Given that political identity in our culture is so heavily linked with either a socialist or capitalist ideology, it is common to hear discussions on where Jesus would have fallen on the political spectrum – was Jesus a socialist or capitalist? Did Jesus even express sentiments that indicate a particular political leaning? Before commenting on this, it is helpful to briefly describe these two political systems.
In essence, a ‘socialist’ holds that the means of production, distribution, and exchange should be organised and regulated by the government – this often expresses itself with the notion that wealth should be distributed equally through society which is seen as a fair and egalitarian way of controlling provision.
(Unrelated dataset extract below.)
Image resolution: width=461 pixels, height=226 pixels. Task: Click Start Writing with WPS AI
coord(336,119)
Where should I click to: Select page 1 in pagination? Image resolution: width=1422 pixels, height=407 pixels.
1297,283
A ‘capitalist’ on the other hand seeks to limit government control and instead encourage private ownership, free trade and allow market forces to steer society – proponents will argue that this system encourages hard work, enterprise, and personal responsibility which promote improved living standards and opportunity.
It is important to acknowledge that both socialist and capitalist systems promote virtues which have strong Biblical support and we would add that neither systems would play out within the strict definitions above. A blend of the two is usually found in practice which is certainly true of British society at present. So, where, if anywhere, would Jesus fall within these two systems?
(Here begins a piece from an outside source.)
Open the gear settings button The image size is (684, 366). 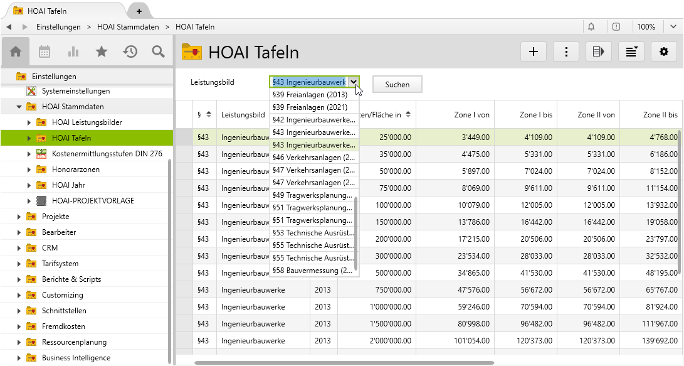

Jesus strongly advocated generosity and the sharing of wealth – in fact, the ‘love thy neighbour’ mandate is the highest call for compassion and mercy which is central to Christian living. However, where socialism most obviously falls down is that it forces (or re-organises) the re-distribution of wealth, rather than relying on the individual freedom to choose charity and generosity. If wealth is distributed by compulsion, this obviously cannot be considered an example of love, compassion or mercy – it is coercion.
While it is true to say socialist ideology finds support in Scripture, the same is also true of the capitalist worldview. The Bible strongly supports the notion of personal responsibility and hard work – the parable of the talents (Matthew 25:14-29) is the most obvious example, but many other Scriptures promote similar virtues. The freedom to create and innovate are natural attributes of humanity and capitalist systems provide both the mechanism and incentive for diligence, creativity, and generosity. However, the main objection to capitalism is that it is not seen to distribute resources fairly and it is said to oppress societies most disadvantaged – the rich tend to get richer and the poor tend to get poorer.
We are certain that Jesus would have been horrified by the greed and excess of the minority who exploit both systems for their own advantage. Also, while there are noble virtues with both systems, they are also heavily tainted by the sinful nature inherent within all of humanity.
However, out of the two systems, we would lean towards a capitalist system as being less repressive in practice than socialism, even though we acknowledge there is huge potential for harm with this system and we would concede that some degree of government control and welfare is imperative to provide a degree of balance and equality within society.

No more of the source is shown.